- **What needs to be done**
Rewrite every row from the one that contains "Dev Tool List (67, 662)" through the final row, requests included, multiplying each coordinate in the answers by 1.15 and rounding to whole numbers, with halves rounded up. Leave the request text and any numbers within it unchanged.

────────

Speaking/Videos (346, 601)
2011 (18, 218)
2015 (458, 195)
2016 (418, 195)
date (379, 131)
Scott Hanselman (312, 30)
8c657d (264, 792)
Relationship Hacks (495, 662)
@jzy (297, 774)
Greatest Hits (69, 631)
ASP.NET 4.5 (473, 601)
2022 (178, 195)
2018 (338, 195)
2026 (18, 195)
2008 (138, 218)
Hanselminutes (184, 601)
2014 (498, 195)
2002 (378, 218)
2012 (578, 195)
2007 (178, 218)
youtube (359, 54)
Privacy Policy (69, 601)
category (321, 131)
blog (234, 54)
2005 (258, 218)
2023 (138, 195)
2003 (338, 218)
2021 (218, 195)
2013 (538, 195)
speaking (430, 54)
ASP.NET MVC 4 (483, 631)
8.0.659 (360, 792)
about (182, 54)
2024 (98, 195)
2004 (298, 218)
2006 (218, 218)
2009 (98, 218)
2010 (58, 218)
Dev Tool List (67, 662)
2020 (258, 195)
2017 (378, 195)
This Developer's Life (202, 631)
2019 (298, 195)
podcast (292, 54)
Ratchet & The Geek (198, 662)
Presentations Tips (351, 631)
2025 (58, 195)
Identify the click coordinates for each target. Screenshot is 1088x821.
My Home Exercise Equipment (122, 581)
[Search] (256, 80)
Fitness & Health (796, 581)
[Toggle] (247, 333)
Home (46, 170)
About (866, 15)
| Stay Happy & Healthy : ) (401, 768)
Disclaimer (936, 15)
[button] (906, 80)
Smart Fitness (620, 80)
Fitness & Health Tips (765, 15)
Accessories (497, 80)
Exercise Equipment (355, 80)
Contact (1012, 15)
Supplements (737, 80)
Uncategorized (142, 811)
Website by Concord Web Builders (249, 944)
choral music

────────

- **Task answer**
Dev Tool List (77, 761)
2020 (297, 224)
2017 (435, 224)
This Developer's Life (232, 726)
2019 (343, 224)
podcast (336, 62)
Ratchet & The Geek (228, 761)
Presentations Tips (404, 726)
2025 (67, 224)
Identify the click coordinates for each target. Screenshot is 1088x821.
My Home Exercise Equipment (140, 668)
[Search] (294, 92)
Fitness & Health (915, 668)
[Toggle] (284, 383)
Home (53, 196)
About (996, 17)
| Stay Happy & Healthy : ) (461, 883)
Disclaimer (1076, 17)
[button] (1042, 92)
Smart Fitness (713, 92)
Fitness & Health Tips (880, 17)
Accessories (572, 92)
Exercise Equipment (408, 92)
Contact (1164, 17)
Supplements (848, 92)
Uncategorized (163, 933)
Website by Concord Web Builders (286, 1086)
choral music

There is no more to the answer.